The reason heapprof needs so many files is that it’s doing everything it can to minimize overhead while your program is running. By writing two files (one with things like stack traces, the other with the individual events that happen) instead of one, it can minimize how much time is spent on disk I/O; by deferring the work of combining individual events into easily-understood histories, it both saves CPU and I/O during runtime, and gives the analysis tools more flexibility via access to the raw data.

This means that at least the first time you open a set of .hpx files, you’ll need to spend some time processing it; this can range from seconds to minutes, depending on just how much data you’ve accumulated.

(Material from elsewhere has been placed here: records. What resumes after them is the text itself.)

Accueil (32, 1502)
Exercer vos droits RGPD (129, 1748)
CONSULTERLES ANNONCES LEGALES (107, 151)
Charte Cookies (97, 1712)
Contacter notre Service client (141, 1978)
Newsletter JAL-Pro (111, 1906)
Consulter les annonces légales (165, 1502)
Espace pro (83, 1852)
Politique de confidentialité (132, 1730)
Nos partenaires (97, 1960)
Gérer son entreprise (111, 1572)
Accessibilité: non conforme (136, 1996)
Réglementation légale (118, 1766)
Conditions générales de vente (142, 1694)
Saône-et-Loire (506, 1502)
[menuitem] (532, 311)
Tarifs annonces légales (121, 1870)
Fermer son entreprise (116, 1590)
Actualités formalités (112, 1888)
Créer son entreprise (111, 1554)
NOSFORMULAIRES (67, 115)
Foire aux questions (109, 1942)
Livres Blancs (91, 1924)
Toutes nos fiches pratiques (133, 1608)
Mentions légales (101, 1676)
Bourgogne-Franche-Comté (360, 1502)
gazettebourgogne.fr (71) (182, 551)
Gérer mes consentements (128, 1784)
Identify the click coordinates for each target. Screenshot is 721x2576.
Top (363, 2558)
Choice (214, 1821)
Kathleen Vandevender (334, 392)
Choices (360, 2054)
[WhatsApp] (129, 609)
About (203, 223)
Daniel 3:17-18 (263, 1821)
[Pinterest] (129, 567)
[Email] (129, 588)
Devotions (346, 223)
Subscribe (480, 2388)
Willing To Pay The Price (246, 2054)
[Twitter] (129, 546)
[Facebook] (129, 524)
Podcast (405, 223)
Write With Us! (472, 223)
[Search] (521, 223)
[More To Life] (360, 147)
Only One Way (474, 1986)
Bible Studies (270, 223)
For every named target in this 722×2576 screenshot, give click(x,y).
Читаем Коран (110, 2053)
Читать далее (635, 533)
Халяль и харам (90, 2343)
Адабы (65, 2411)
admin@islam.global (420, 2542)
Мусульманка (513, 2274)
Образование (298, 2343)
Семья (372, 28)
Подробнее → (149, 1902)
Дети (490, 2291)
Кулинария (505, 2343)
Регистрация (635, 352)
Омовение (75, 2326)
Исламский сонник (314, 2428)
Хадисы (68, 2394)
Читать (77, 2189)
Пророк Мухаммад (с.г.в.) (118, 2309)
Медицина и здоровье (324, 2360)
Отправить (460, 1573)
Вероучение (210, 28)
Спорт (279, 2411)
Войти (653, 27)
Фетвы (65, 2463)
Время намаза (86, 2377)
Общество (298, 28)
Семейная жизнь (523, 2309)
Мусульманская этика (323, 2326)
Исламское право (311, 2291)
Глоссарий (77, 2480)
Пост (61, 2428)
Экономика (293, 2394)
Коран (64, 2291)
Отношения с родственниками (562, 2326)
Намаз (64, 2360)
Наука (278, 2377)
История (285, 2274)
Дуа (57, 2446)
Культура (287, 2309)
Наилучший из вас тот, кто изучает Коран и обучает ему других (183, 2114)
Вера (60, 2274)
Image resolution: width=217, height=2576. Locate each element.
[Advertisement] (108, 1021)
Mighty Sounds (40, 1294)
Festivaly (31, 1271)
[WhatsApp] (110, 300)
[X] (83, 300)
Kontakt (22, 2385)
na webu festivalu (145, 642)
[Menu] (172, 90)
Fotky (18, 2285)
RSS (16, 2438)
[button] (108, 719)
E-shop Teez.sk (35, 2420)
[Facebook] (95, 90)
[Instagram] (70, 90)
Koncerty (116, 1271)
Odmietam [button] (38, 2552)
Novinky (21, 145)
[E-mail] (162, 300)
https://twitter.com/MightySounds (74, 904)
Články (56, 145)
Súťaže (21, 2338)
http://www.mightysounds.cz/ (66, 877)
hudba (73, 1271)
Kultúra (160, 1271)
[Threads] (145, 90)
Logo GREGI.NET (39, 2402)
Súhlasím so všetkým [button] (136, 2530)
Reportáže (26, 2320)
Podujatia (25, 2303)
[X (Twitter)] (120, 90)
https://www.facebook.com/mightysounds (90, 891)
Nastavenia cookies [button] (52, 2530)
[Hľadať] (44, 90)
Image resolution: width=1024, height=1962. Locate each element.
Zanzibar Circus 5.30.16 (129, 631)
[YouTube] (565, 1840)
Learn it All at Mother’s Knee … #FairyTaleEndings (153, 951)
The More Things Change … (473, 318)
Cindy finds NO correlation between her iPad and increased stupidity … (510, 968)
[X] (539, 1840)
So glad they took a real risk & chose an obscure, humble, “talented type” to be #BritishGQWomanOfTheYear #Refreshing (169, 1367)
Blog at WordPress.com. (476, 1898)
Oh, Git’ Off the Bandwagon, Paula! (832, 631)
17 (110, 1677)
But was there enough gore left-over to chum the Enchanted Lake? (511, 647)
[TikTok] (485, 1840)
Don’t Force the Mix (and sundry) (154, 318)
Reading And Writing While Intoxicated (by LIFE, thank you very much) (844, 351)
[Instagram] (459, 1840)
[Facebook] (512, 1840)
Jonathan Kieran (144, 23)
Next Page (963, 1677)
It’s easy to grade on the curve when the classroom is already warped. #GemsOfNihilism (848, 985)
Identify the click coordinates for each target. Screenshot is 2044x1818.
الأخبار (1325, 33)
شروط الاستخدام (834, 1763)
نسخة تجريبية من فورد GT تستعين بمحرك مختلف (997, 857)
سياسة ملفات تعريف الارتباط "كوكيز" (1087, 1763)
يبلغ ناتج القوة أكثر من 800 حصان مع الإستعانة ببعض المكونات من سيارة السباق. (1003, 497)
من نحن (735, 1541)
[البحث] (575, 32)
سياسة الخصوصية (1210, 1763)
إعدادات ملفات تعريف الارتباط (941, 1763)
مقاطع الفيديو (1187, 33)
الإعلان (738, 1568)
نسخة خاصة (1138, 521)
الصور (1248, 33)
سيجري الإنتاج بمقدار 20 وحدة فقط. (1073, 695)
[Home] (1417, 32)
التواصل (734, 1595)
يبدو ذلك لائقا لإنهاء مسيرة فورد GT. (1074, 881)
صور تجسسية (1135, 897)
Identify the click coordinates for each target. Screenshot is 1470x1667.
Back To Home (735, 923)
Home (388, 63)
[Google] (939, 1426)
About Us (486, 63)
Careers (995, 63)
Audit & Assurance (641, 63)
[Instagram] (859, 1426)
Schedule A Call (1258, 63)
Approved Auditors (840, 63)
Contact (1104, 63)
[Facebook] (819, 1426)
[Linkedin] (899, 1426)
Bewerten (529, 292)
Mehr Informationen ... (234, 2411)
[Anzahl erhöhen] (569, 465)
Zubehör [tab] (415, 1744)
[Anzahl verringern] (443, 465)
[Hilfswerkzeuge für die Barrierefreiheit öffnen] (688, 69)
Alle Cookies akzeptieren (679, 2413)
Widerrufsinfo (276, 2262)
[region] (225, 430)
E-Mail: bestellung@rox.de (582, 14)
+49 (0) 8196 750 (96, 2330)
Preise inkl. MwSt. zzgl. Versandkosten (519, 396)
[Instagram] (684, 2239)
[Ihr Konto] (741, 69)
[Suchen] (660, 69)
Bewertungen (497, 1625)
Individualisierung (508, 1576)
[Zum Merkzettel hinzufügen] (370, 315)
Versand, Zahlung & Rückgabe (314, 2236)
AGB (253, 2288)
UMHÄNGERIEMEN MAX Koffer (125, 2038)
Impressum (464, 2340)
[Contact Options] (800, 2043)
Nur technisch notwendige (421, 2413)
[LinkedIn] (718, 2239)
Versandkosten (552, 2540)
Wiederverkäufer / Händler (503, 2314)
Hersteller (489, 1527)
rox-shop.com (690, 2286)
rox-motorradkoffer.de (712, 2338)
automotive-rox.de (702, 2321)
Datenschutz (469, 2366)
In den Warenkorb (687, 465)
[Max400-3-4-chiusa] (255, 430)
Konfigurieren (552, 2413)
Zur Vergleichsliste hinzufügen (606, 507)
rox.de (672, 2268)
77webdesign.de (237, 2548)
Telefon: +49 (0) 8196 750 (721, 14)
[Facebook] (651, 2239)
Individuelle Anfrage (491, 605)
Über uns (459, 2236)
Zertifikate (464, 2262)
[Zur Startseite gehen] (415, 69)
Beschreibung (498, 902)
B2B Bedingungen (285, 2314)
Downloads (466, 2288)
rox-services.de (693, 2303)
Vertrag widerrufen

Tip: Partially-written .hpd and .hpm files are valid; this means you can start running analysis while your program is still going, and it shouldn’t interfere with either your program or with further data collection! Partially-written digest files are also valid; this means that you can ctrl-C digest building partway through, and you’ll get a perfectly valid digest up to the timestamp where you stopped it. You can always replace the digest by calling heapprof.Reader.makeDigest() again, with new options.

Installation and system requirements

To install heapprof, simply run pip install heapprof. Some of heapprof’s data visualization features require additional packages as well:

  • For time plots, you will also need matplotlib. In most cases, you can install this by simply running pip install matplotlib.

  • For flow graphs, you will also need graphviz. graphviz is not a Python package; although there are Python packages with similar names that wrap it, all of them require that you install the underlying tool. See the graphviz site for how best to get it on your platform.

  • For flame graphs, you can either use speedscope.app as a web application (and just send your flame data there), or you can install and run it locally with npm install -g speedscope. (See its GitHub site for more installation details if you aren’t familiar with running local JavaScript code)

System Requirements

heapprof is designed to work with Python 3.7 or greater, using the CPython runtime. If you are using an older version of Python or a less-common runtime, this package won’t work, and you’ll get strange errors if you try.

The current heapprof release includes binaries for Linux x86_64, OS X, and 64-bit Windows. On other platforms, you can try compiling from a source distribution; if you have to make portability changes (which you almost certainly will), those would be good to commit back to the main branch.

Running your code

heapprof can be invoked either programmatically or from the command line. Programmatically, you call

import heapprof

heapprof.start('/some/path/to/output')
... do something ...
heapprof.stop()

You don’t need to do fancy exception-guarding; if the program exits before heapprof.stop() is called, it will clean up automatically. The path you provide to heapprof.start is known as the “filebase;” output will be written to filebase.hpd, filebase.hpm, and so on.

If you want to wrap an entire program execution in heapprof, it’s even simpler:

python -m heapprof -o /output/file -- myprogram.py ...

You can pass arguments to your Python code just like you usually would.

Making a digest

The files output by heapprof directly contain a sequence of events: timestamps and heap locations at which memory was allocated or freed. Nearly all ways to analyze this rely on instead having a picture of how memory looked as a function of time. A digest file is simply a precomputed time history: when it’s built, all the events are scanned, and at every given time interval, a Snapshot is written. Each Snapshot is simply a map from stack traces at which memory was allocated, to the number of live bytes in memory at that instant which were allocated from that location in code.

When you open the output, if a digest doesn’t already exist, one is created for you:

import heapprof

r = heapprof.read('/output/file')

This function returns a heapprof.Reader, which is your main interface to all the data.

Once you have a reader and a digest, you can start visualizing and interpreting the results.